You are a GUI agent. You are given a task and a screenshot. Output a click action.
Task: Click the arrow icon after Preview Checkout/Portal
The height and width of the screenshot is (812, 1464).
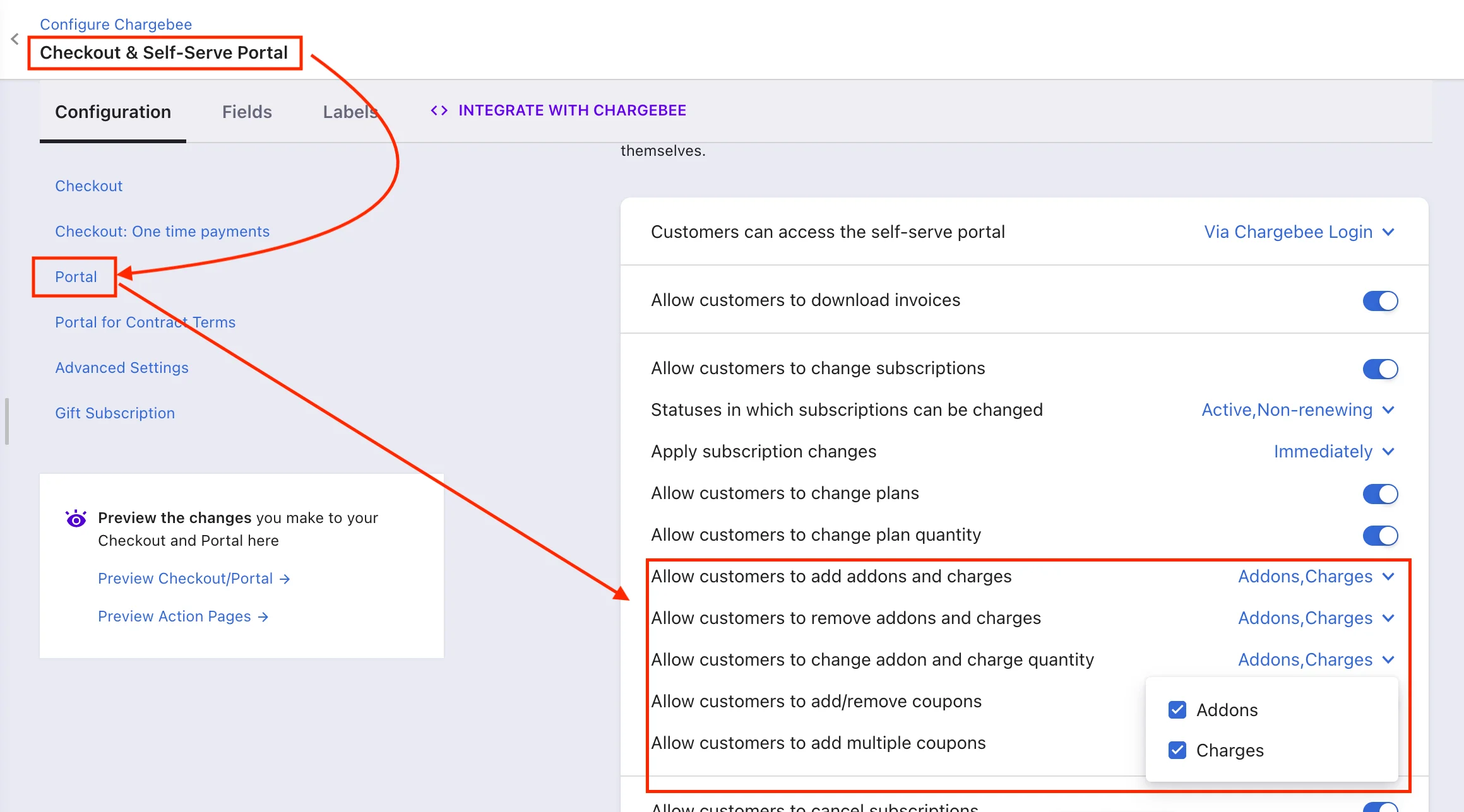(x=285, y=579)
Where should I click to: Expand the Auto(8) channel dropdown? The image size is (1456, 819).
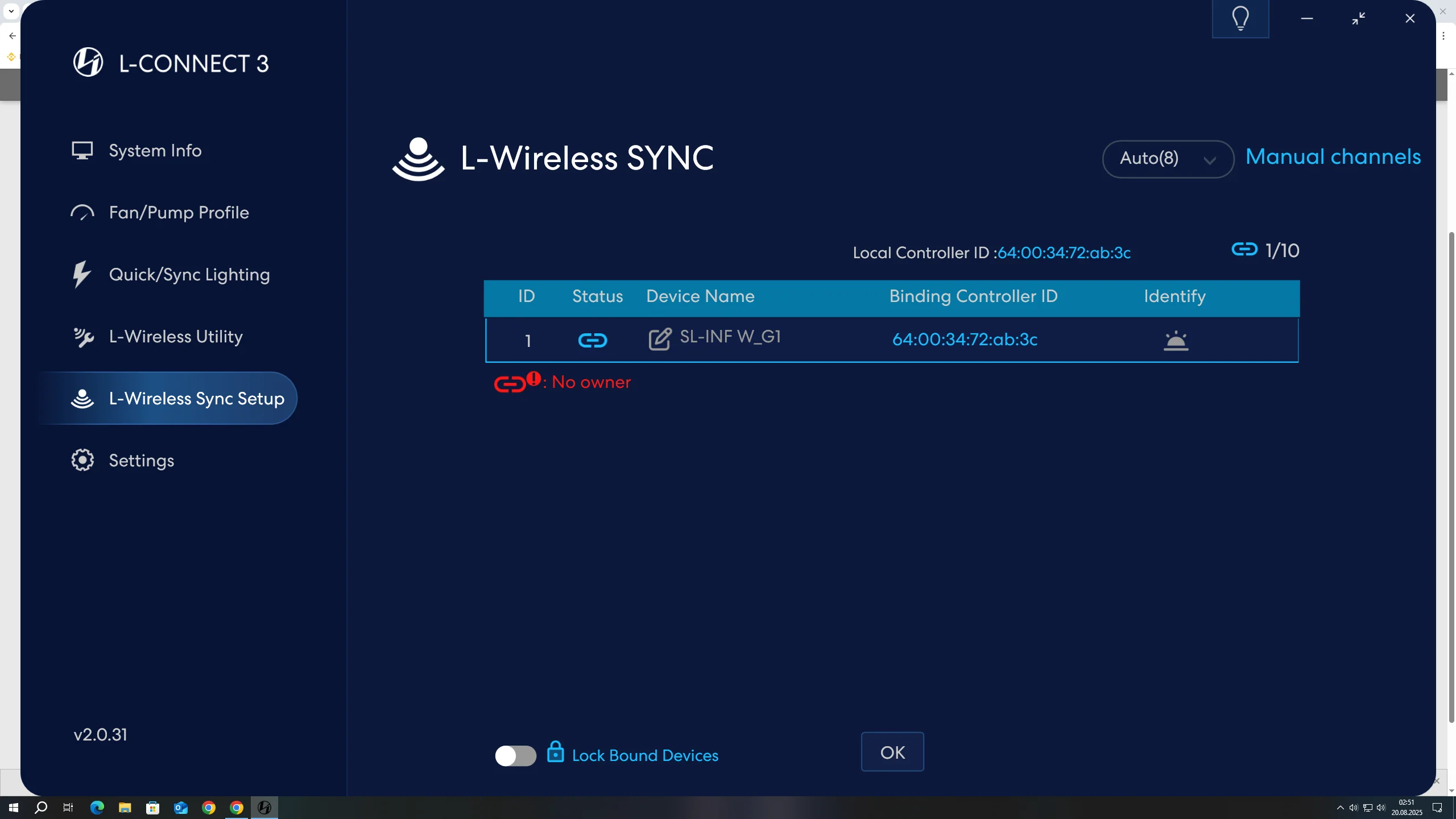pyautogui.click(x=1167, y=159)
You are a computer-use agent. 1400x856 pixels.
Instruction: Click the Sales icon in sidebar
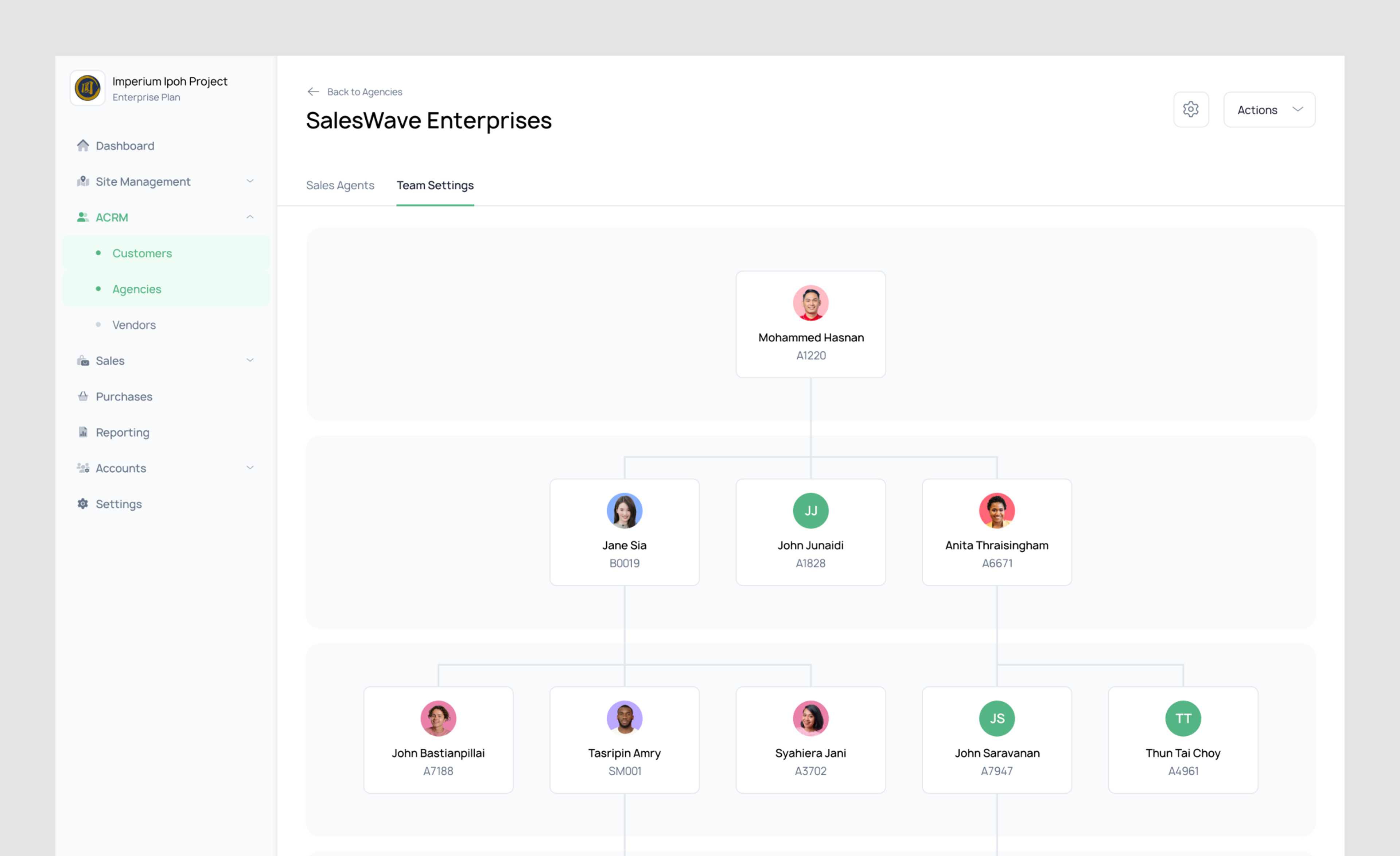83,360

• **WHAT THE TASK REQUIRES**
Your copy should hold exactly the lines from the line bearing "You are a computer-use" through the end of the data, both included, and no pictures or anything further.

• **RESPONSE**
You are a computer-use agent. 1400x856 pixels.
Instruction: Click the Sales icon in sidebar
83,360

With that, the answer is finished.